## Work request
The word "Identify" may appear in lines of the data; say how many such lines there are, with nothing beyond the number.

⟨

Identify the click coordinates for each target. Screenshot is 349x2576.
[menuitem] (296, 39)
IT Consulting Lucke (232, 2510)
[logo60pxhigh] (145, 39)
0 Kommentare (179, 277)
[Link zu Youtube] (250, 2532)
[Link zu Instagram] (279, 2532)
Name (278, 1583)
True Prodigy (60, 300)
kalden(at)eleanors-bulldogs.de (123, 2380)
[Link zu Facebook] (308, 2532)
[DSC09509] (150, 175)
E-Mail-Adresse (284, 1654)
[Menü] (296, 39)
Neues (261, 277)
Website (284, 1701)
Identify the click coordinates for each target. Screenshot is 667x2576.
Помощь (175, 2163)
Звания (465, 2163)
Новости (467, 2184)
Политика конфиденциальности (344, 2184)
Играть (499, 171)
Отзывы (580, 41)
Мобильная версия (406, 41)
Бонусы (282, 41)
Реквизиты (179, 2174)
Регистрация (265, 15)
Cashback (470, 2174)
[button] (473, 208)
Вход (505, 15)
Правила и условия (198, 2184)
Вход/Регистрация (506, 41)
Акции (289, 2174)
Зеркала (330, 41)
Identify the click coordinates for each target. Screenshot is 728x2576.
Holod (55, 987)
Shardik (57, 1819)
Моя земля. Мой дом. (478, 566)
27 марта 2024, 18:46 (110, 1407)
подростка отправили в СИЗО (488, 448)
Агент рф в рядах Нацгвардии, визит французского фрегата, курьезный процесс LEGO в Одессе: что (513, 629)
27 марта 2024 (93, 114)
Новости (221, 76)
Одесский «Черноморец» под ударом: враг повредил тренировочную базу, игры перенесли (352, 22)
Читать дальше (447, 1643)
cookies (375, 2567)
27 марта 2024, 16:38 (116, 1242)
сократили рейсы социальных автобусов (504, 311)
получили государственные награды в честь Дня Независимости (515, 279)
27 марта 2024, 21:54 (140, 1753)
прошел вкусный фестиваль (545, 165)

⟩

## Written solution
3